Written instruction 1: Print the part of the Prometheus setup page that opens with the words "MATIH Platform is" and closes with "for Grafana dashboards.".
Written instruction 2:
Answer these questions from the Prometheus setup page:
(a) Which Helm chart is Prometheus deployed as part of?
(b) Into which namespace does the helm install command place the monitoring release?
(c) What metrics retention period does the page list?

====== Document text ======

MATIH Platform is in active MVP development. Documentation reflects current implementation status.
19. Observability & Operations
Prometheus Setup

Prometheus Setup

Prometheus is the metrics backbone of MATIH's observability stack. It scrapes metrics from all services via ServiceMonitor CRDs, stores time-series data, evaluates alerting rules, and serves as the primary data source for Grafana dashboards.


Installation

Prometheus is deployed as part of the kube-prometheus-stack Helm chart, which includes Prometheus Operator, Grafana, Alertmanager, and default recording rules.

helm repo add prometheus-community https://prometheus-community.github.io/helm-charts
helm install monitoring prometheus-community/kube-prometheus-stack \
  --namespace matih-monitoring \
  --create-namespace \
  -f infrastructure/monitoring/prometheus/values.yaml

Service Discovery

Prometheus discovers scrape targets automatically through ServiceMonitor CRDs:

apiVersion: monitoring.coreos.com/v1
kind: ServiceMonitor
metadata:
  name: ai-service
  namespace: matih-monitoring
  labels:
    release: monitoring
spec:
  selector:
    matchLabels:
      app: ai-service
  namespaceSelector:
    matchNames:
      - matih-data-plane
  endpoints:
    - port: http
      path: /metrics
      interval: 15s

Scrape Configuration

ParameterValueDescription
Scrape interval15sDefault scrape interval
Evaluation interval15sRule evaluation interval
Retention15dMetrics retention period
Storage50Gi PVCPersistent storage for TSDB

Service Metrics Endpoints

ServicePortPathTechnology
AI Service8000/metricsprometheus_client (Python)

====== Data rows ======

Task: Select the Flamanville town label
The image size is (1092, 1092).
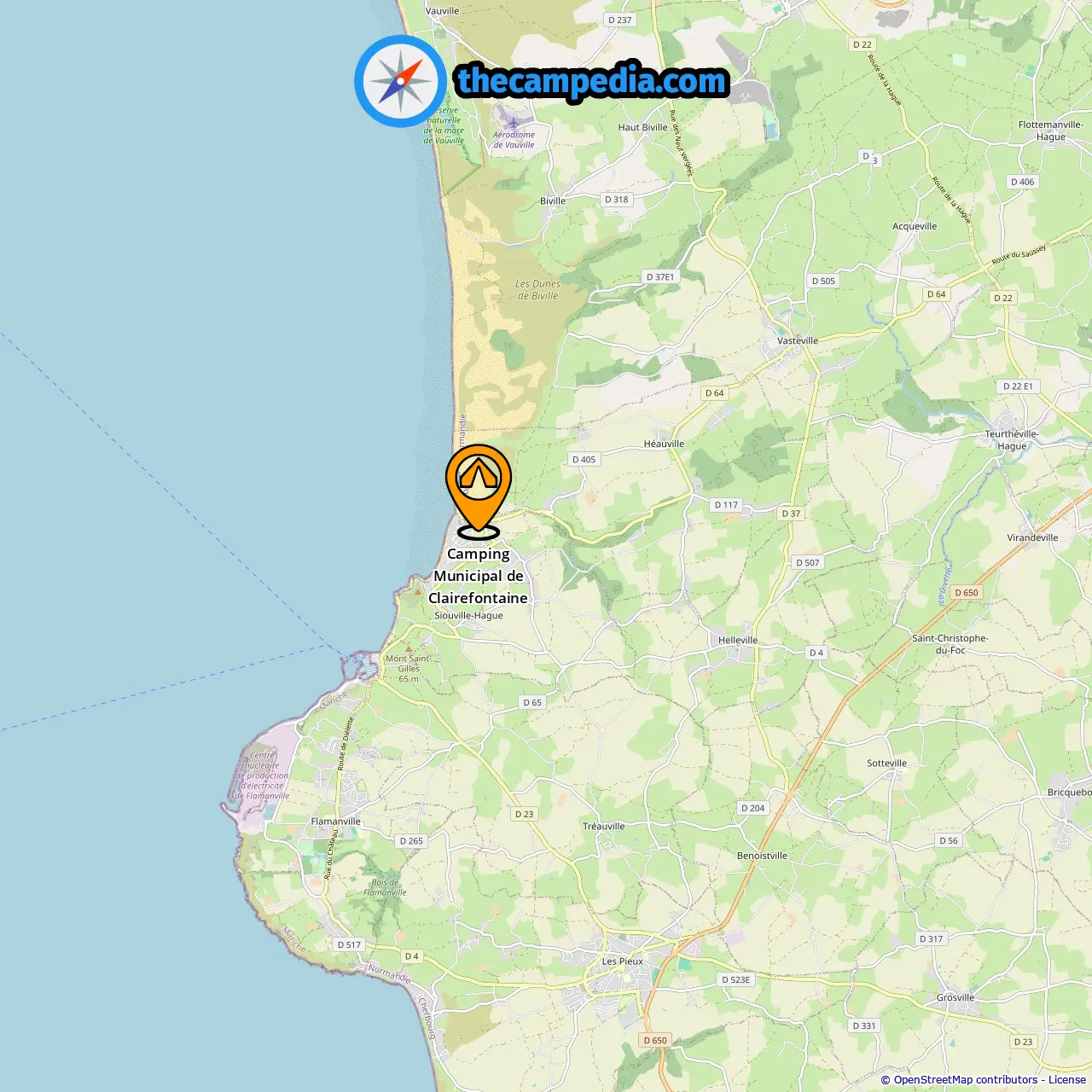Action: (335, 822)
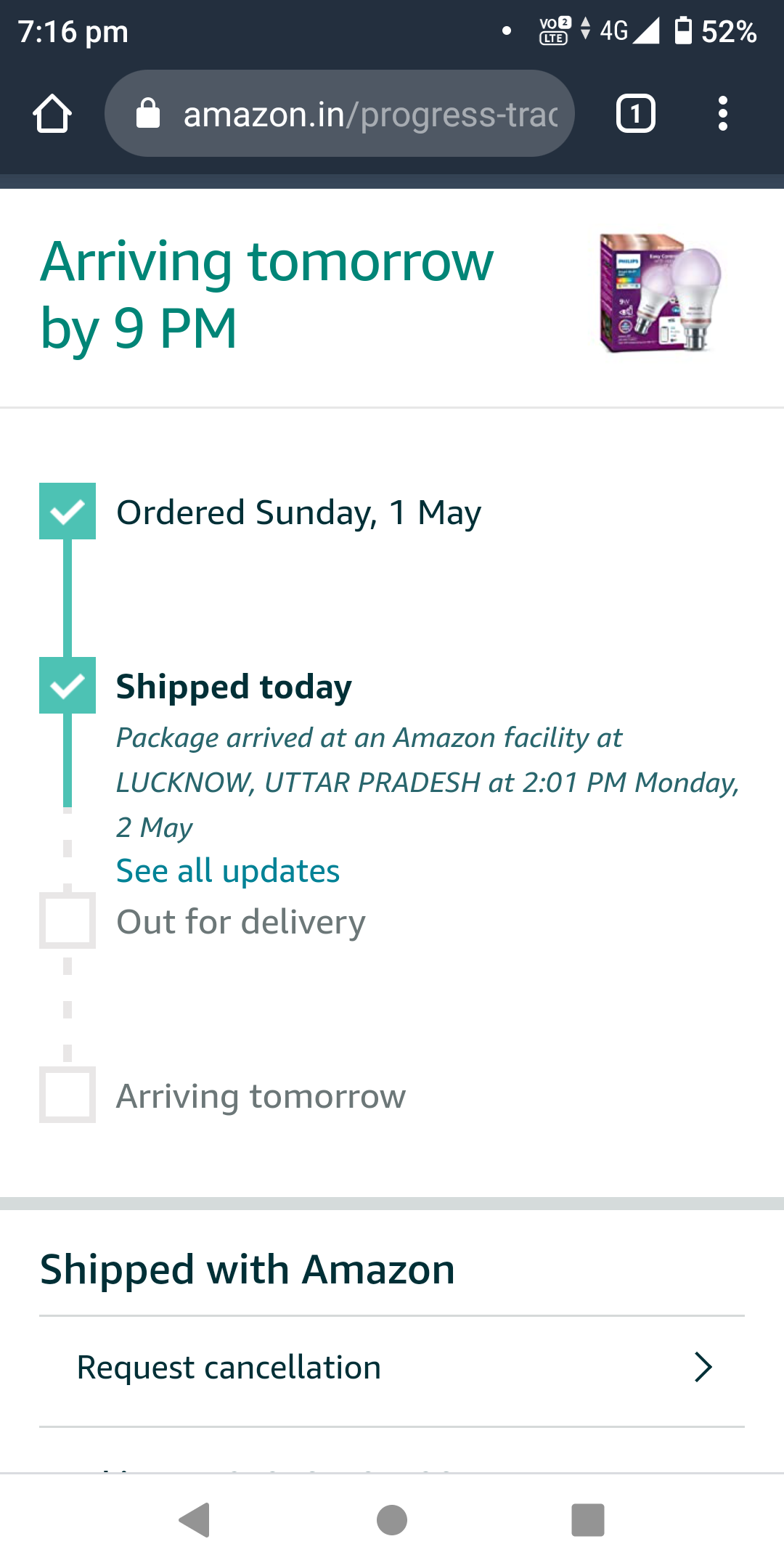
Task: Click the Ordered Sunday checked box
Action: [x=68, y=511]
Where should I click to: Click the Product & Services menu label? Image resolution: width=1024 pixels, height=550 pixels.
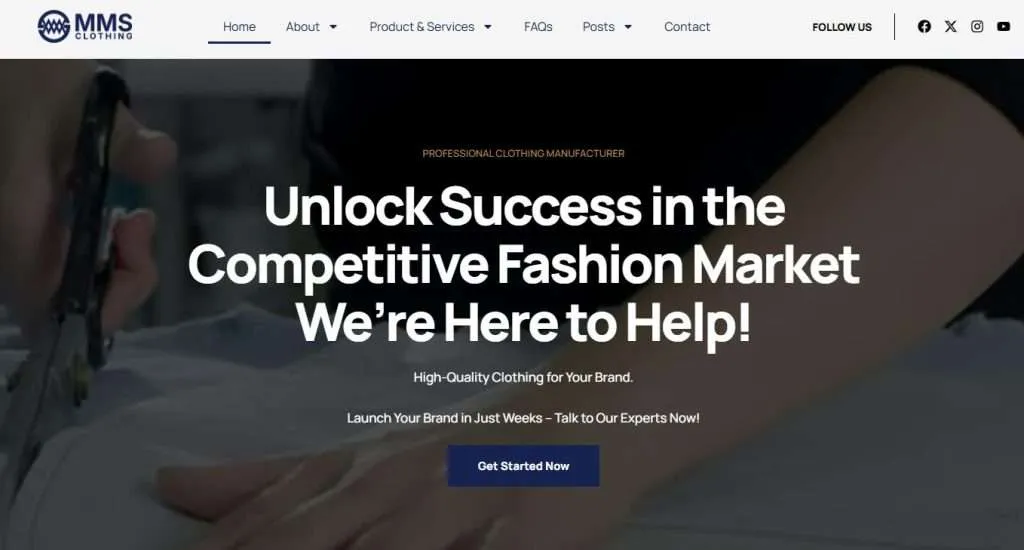422,27
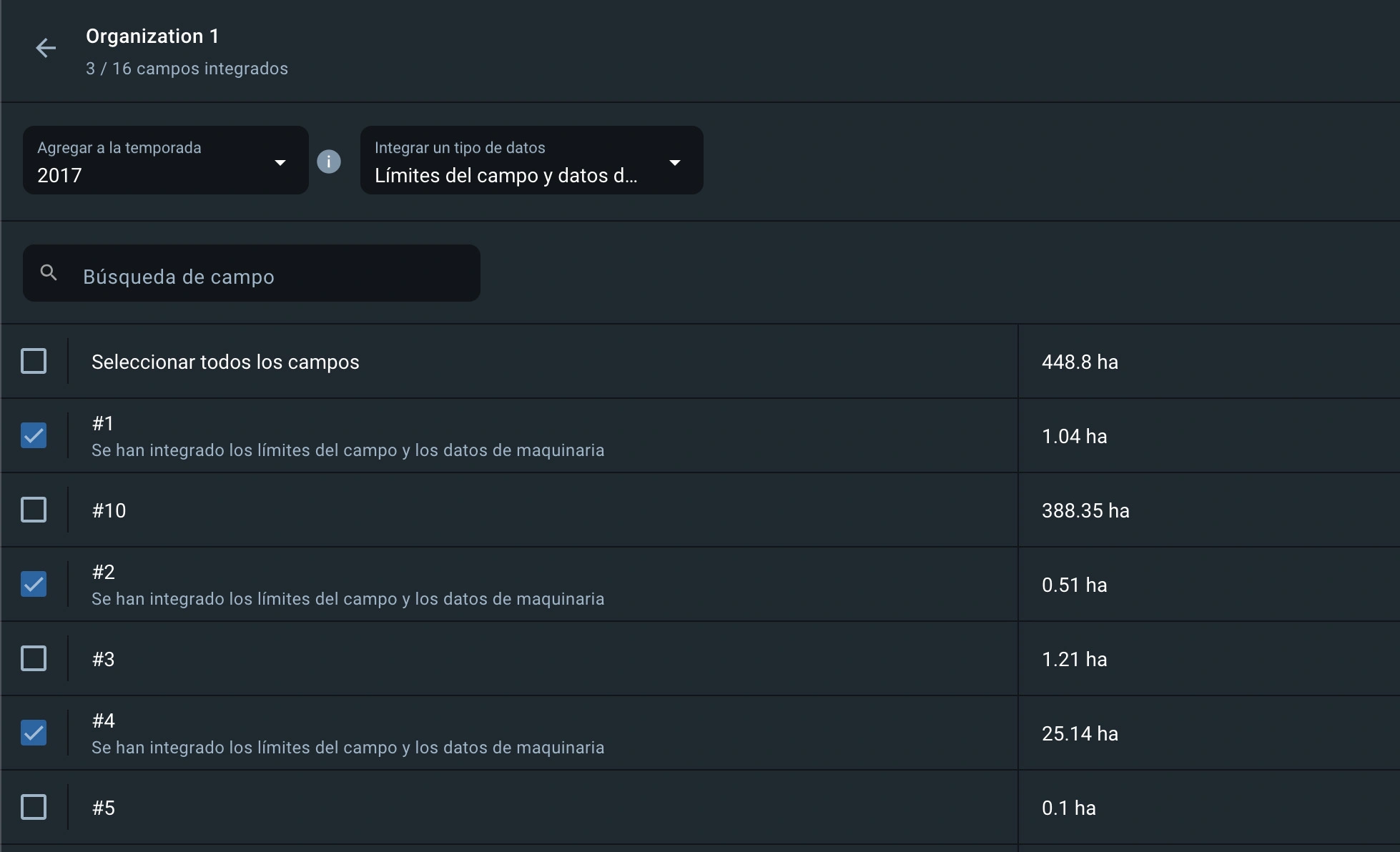Click the search magnifier icon

(x=49, y=272)
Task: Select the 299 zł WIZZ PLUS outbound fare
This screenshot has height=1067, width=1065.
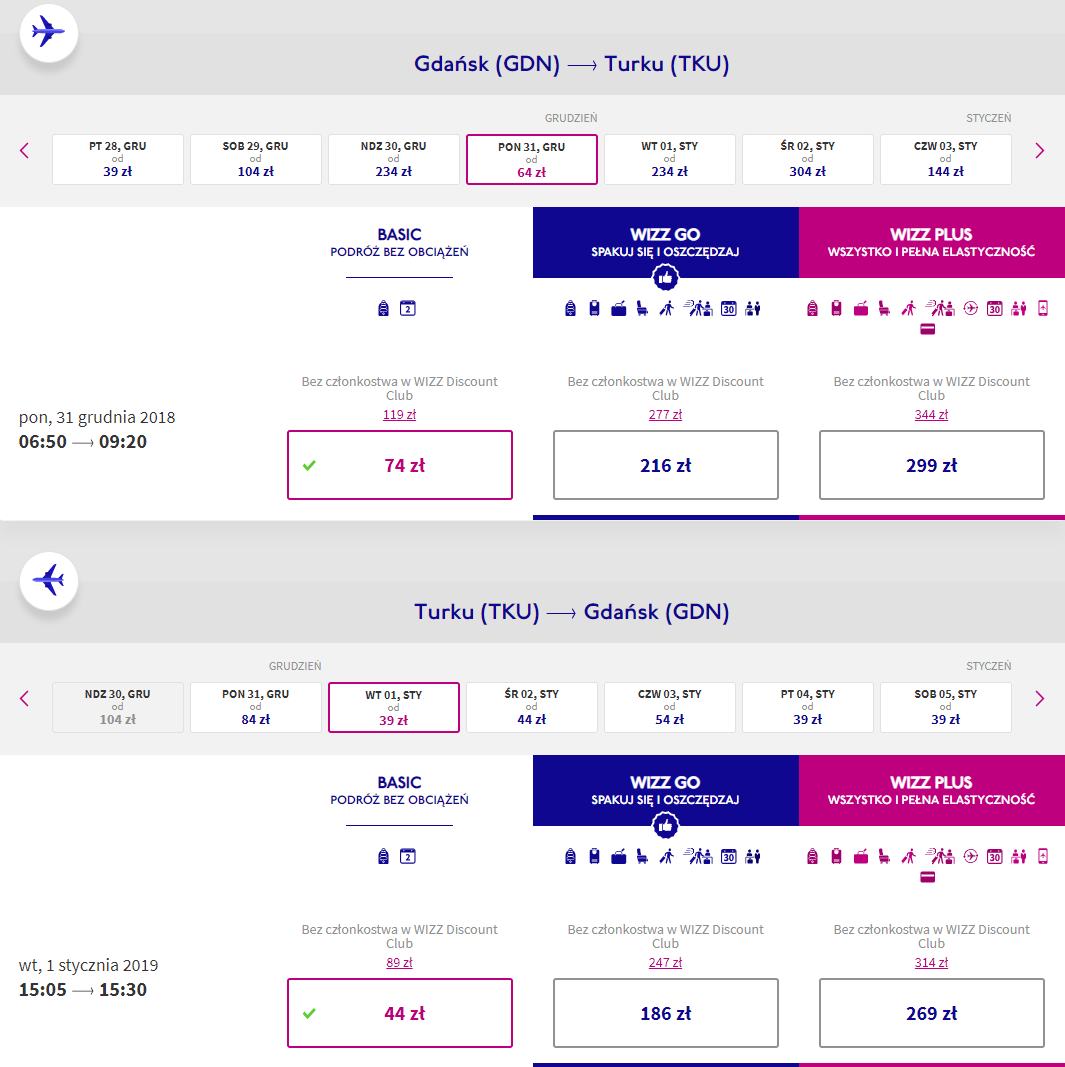Action: click(931, 465)
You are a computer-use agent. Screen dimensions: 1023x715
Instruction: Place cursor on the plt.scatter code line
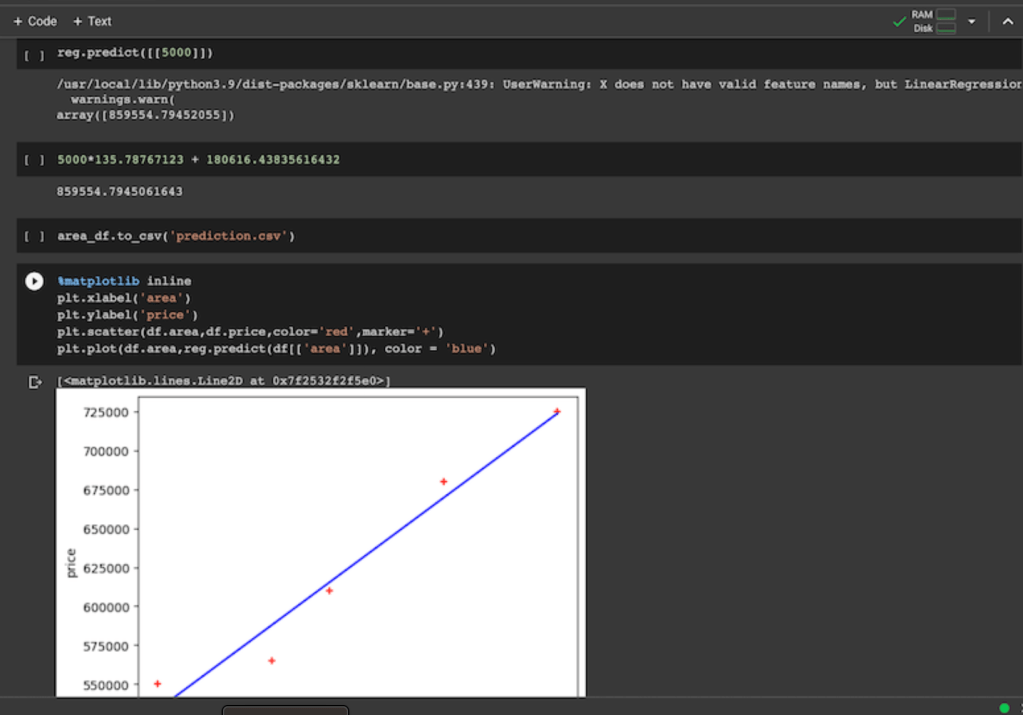(250, 332)
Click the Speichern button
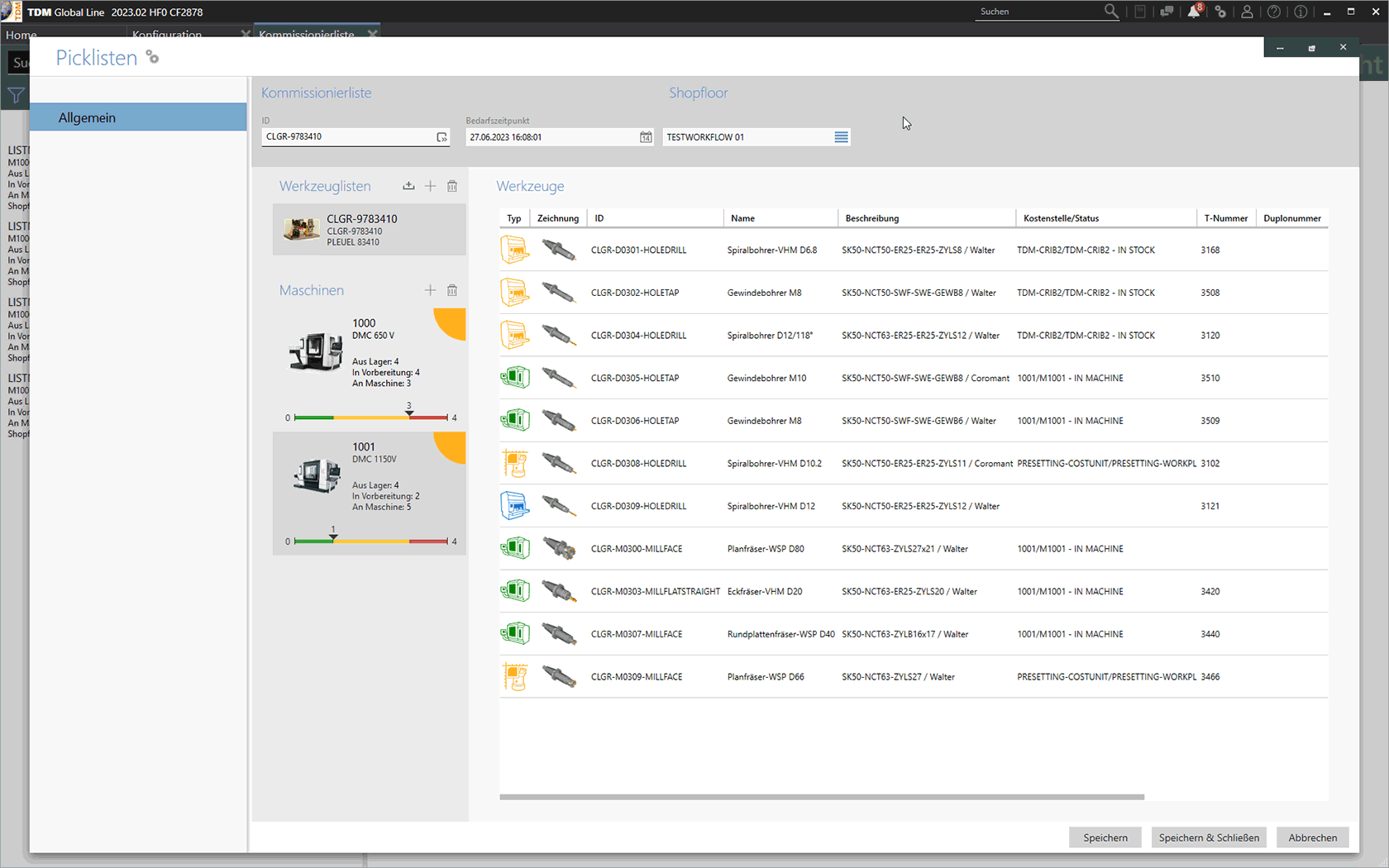This screenshot has height=868, width=1389. pyautogui.click(x=1105, y=837)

======

Written response 1:
MATIH Platform is in active MVP development. Documentation reflects current implementation status.
19. Observability & Operations
Prometheus Setup

Prometheus Setup

Prometheus is the metrics backbone of MATIH's observability stack. It scrapes metrics from all services via ServiceMonitor CRDs, stores time-series data, evaluates alerting rules, and serves as the primary data source for Grafana dashboards.

Written response 2:
(a) kube-prometheus-stack
(b) matih-monitoring
(c) 15d